The `toRGB` and `fromRGB` layers are the layers projecting the feature vector to the RGB space (HxWx3) and the layer doing the opposite, respectively. 

Let's look at the example:
* **(a)** The network is currrently training at 16x16 resolution, meaning that the generated images are 16x16x3
* **(b)** We are adding two new layers to train at 32x32 resolution. However, we are fading in the new layers by doing the following:
    * For the generator, we take the output of the 16x16 layer and use nearest neighbor image resize to double its resolution to 32x32. The same output will also be fed to the 32x32 layer. Then we calculate the output of the network by doing a weighted sum of $(1- \alpha)$ the upsampled 16x16 image and $\alpha$ the 32x32 layer output. 
    * For the discriminator, we do something similar but to reduce the resolution, we use an average pooling layer
    * The network trains for N epochs at each resolution.
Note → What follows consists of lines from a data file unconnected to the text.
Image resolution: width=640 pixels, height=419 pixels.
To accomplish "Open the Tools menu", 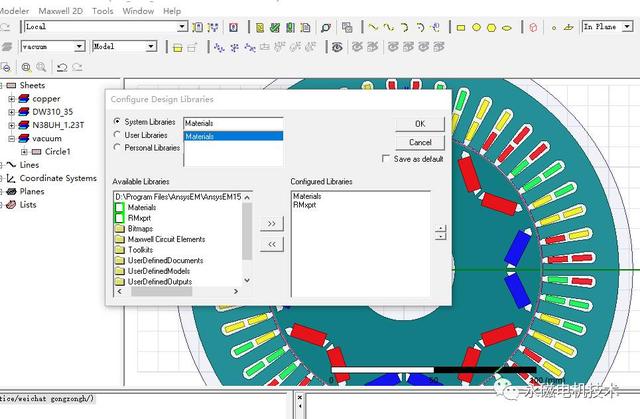I will (x=102, y=10).
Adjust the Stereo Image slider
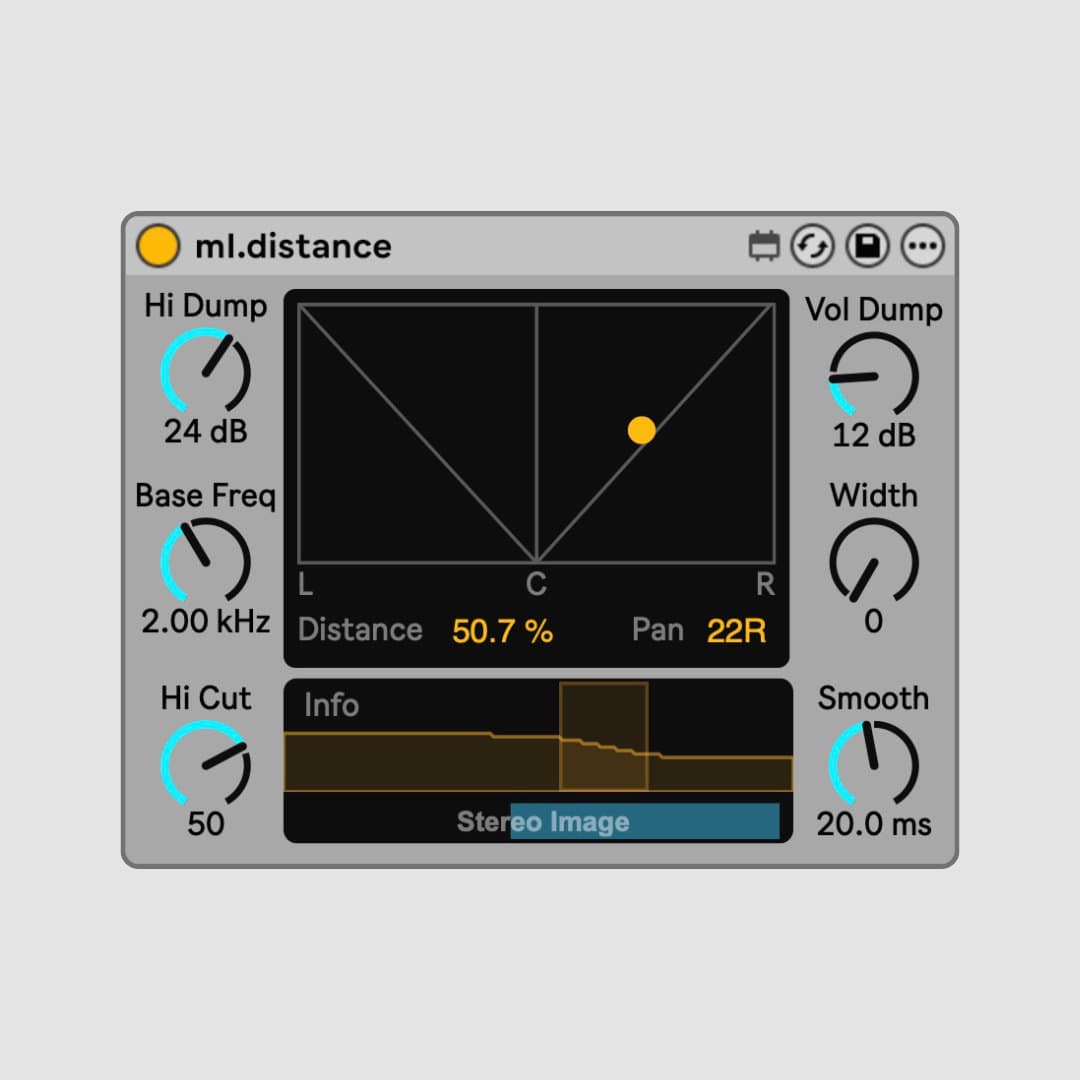The width and height of the screenshot is (1080, 1080). [x=644, y=821]
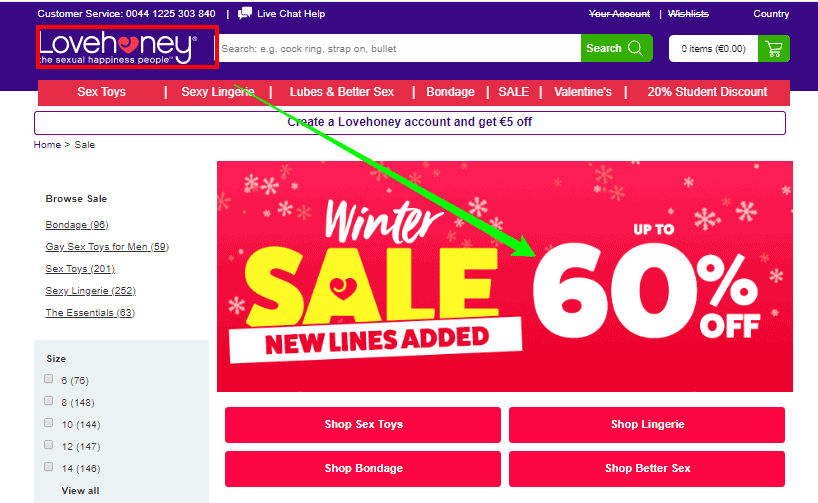818x503 pixels.
Task: Expand sizes with View all
Action: [80, 490]
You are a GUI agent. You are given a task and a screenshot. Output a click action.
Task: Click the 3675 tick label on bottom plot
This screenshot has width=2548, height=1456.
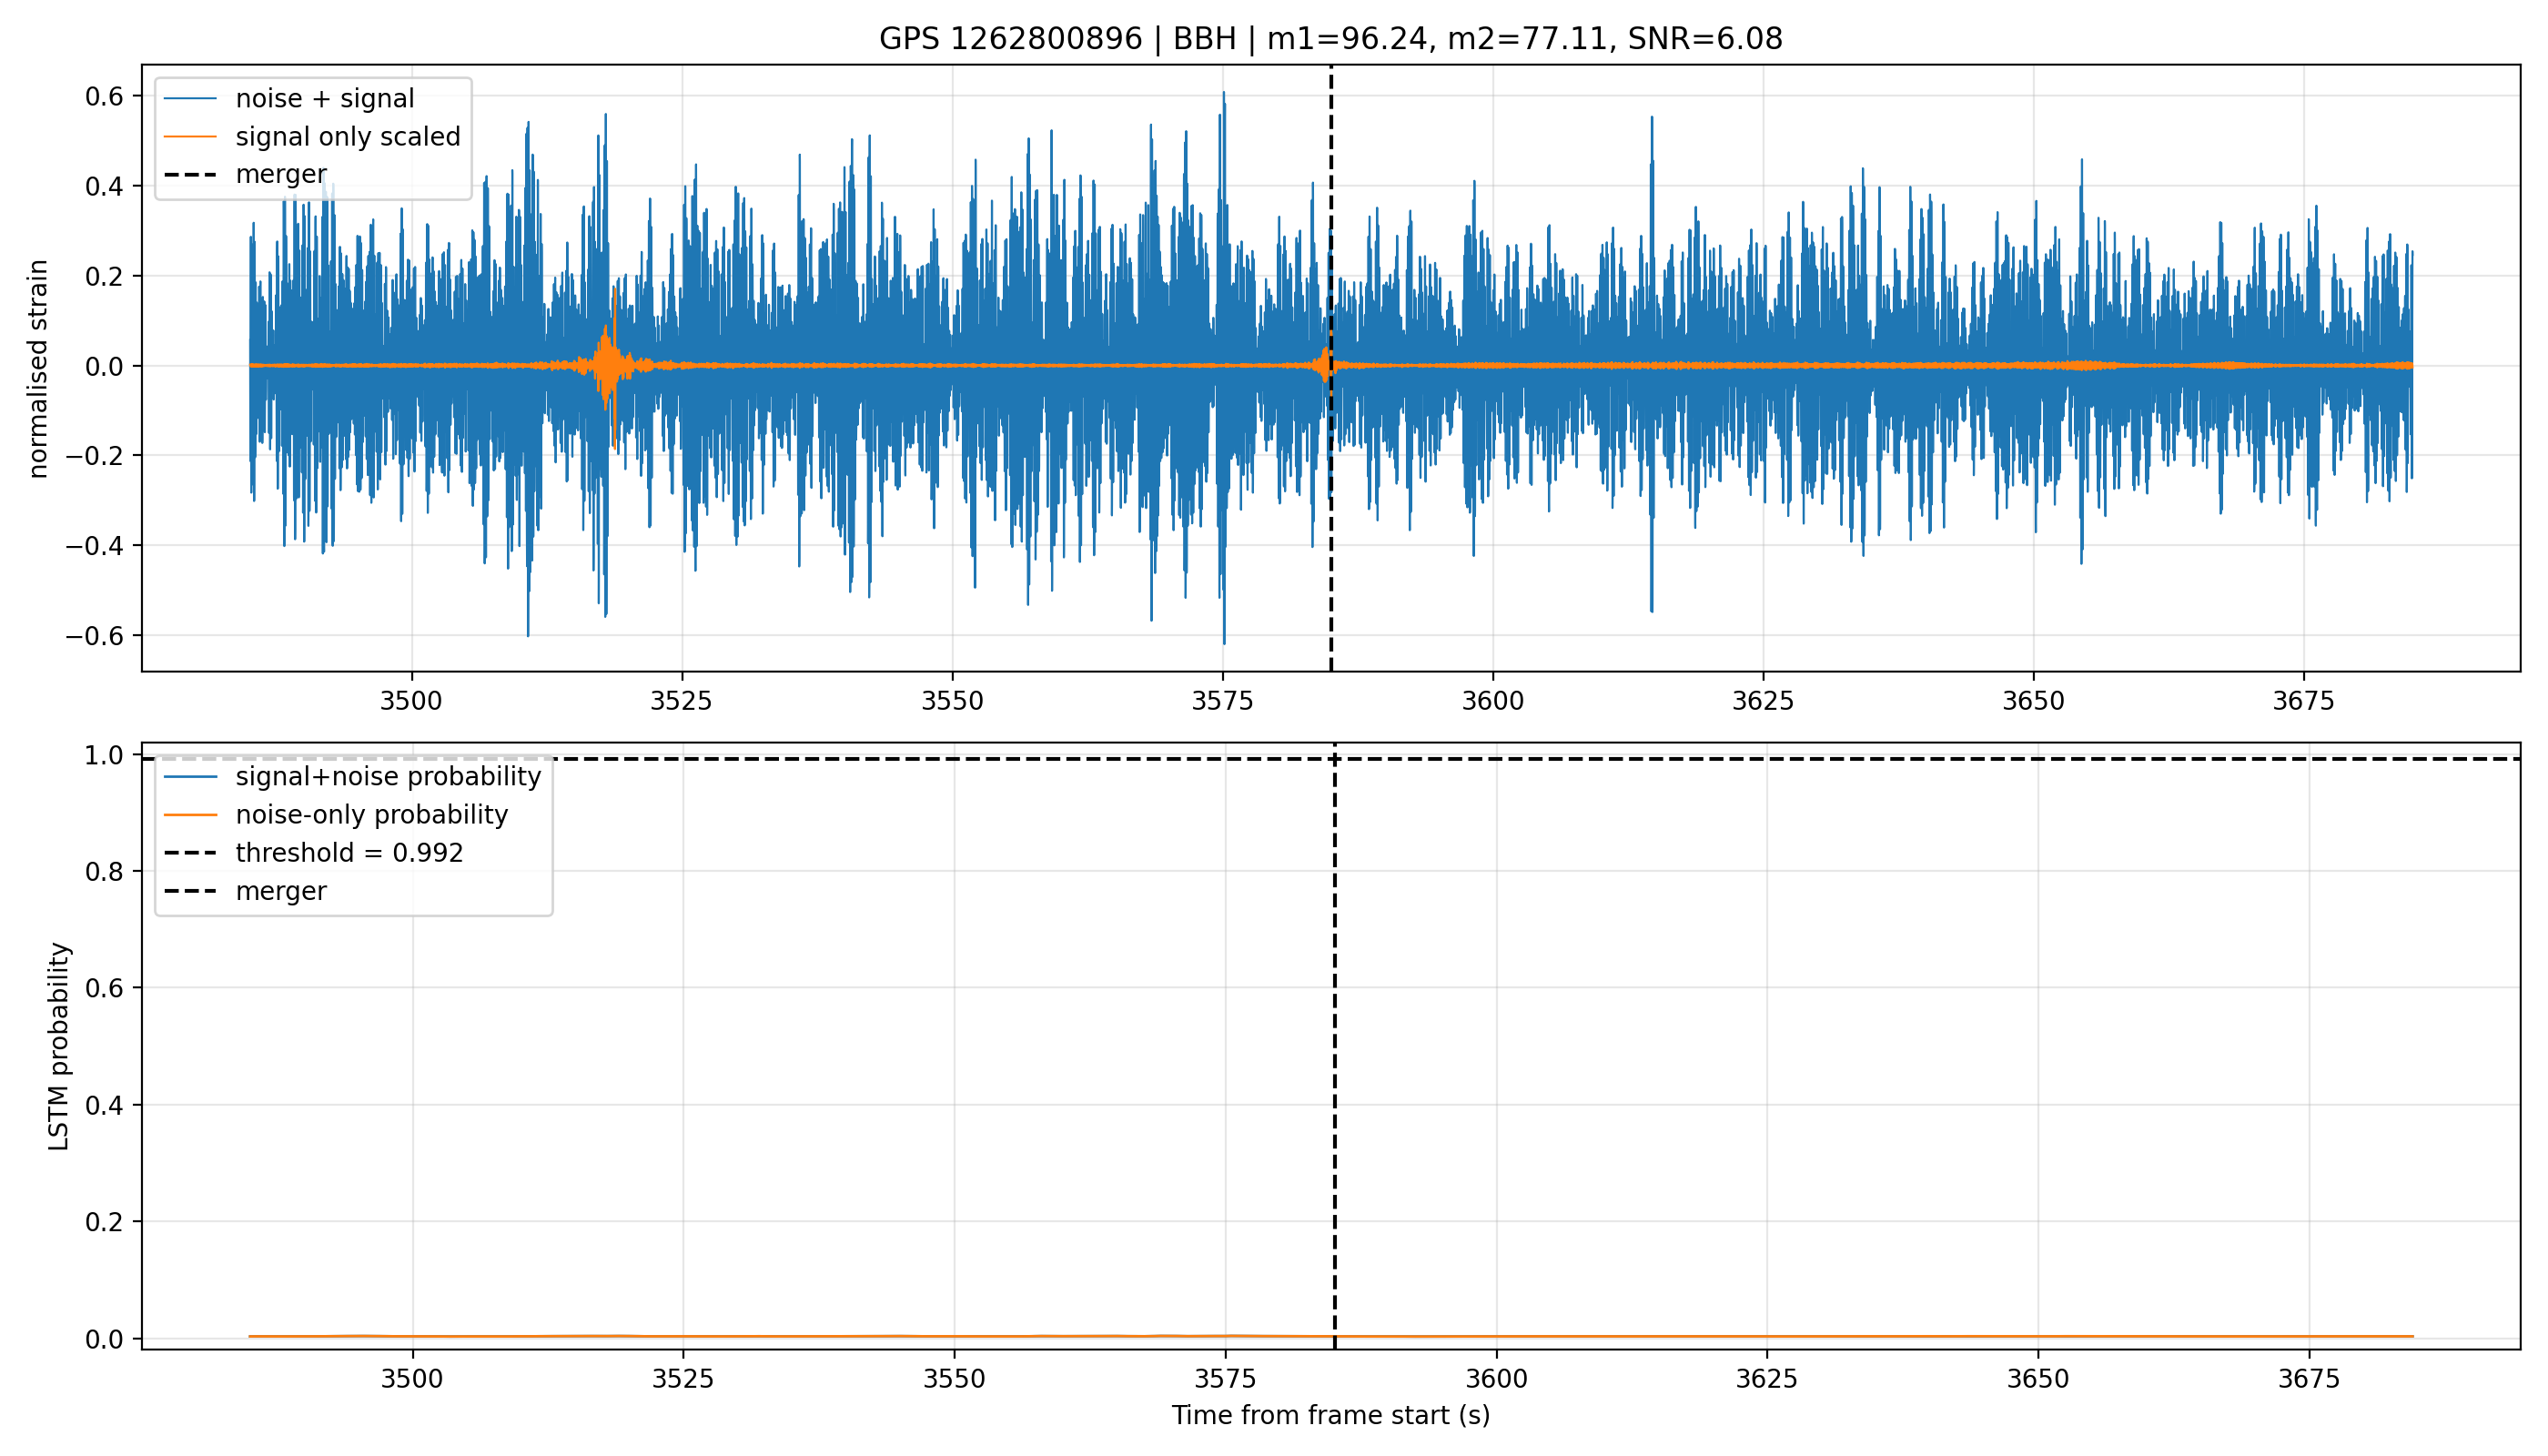coord(2309,1379)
During the first $N/2$ epochs, we start with $/alpha = 0$ and increase alpha linearly to $/alpha = 1$. Then we train for the remaining $N/2$ epochs with $/alpha = 1$.
* **(c)** The network is now training at 32x32 resolution

### Architecture used in the paper.
**note**: 
  * the first conv layer of generator is transpose to go from 1x1 to 4x4
  * The other blocks are the same for generator and discriminator except that in discriminator they don't use pixelNorm.
  * After each block we should have an RGB in between blocks.
  * In the end, we only need the RGB in the last layer as ones in between are for progressive training only.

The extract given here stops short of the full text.